There are cadeiras (seats) at ground level, arquibancadas (terraces) and camarotes (boxes). The best boxes are reserved for tourists and VIPs and are very expensive or by invitation only. Seats are closest to the parade, but you may have to fight your way to the front. Sectors 4, 7 and 11 are the best spots (they house the judging points); 6 and 13 are least favoured (being at the end when dancers might be tired) but have more space. The terraces, while uncomfortable, house the most fervent fans and are tightly packed; this is the best place to soak up the atmosphere but it’s too crowded to take pictures.
Tickets start at US$100 for arquibancadas and are sold at travel agencies as well as the Maracanã Stadium box office. Travel agency: Carnaval Turismo, Av Nossa Senhora de Copacabana 583, T021-2548 4232, www.carnavalinrio.com.br. Tickets should be bought as far as possible in advance; they are usually sold out before Carnaval weekend but outside can often sell you tickets at inflated prices.
Be sure to reserve a place to stay well in advance. Virtually all hotels raise their prices during Carnival, although it is usually possible to find a reasonably priced room. Your property should be safe inside the Sambódromo, but the crowds outside can attract pickpockets. As ever, don’t brandish your camera, and only take the money you need for fares and refreshments. It gets hot, so keep it simple and wear shorts and a T-shirt.
If you want to take part, most samba schools will accept a number of foreigners and you will be charged from US$175 up to US$435 for your costume depending on which school of samba you choose. This money helps to fund poorer members of the school. You should be in Rio for at least two weeks before Carnival. It is essential to attend fittings and rehearsals on time, to show respect for your section leaders and to enter into the competitive spirit of the event. For those with the energy and the dedication, it will be an unforgettable experience. Rehearsals are held at the schools from October onwards.
Enjoy The Parties
The following samba schools hold parties throughout the year, especially on the weekends. They're all well worth visiting.
- Acadêmicos de Salgueiro www.salgueiro.com.br
- Beija Flor de Nilópolis www.beija-flor.com.br
- Imperatriz Leopoldinense www.imperatrizleopoldinense.com.br
- Primeira Estação de Mangueira www.mangueira.com.br
Samba schools have an allocation of tickets which members sometimes sell, if you are offered one of these check the date.
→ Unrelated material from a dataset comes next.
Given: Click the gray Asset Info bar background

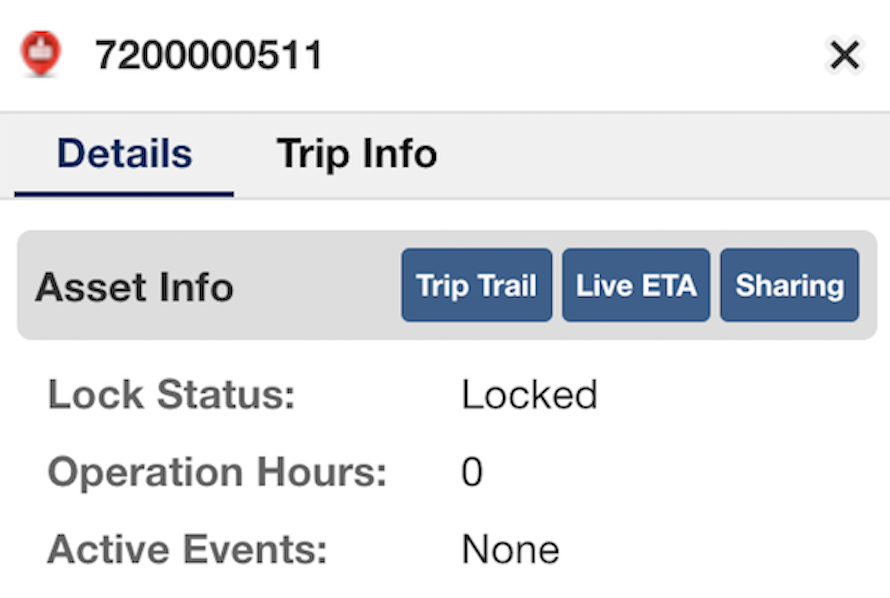Looking at the screenshot, I should [318, 287].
Tickets for the champions’ parade on the Saturday following Carnival are much cheaper. Many tour companies offer Rio trips including Carnival, but tickets are at inflated prices. Carnival week comprises an enormous range of official and unofficial contests and events, which reach a peak on the Tuesday. Check the entertainment sections of newspapers and magazines such as O Globo, Jornal do Brasil, Manchete and Veja Rio.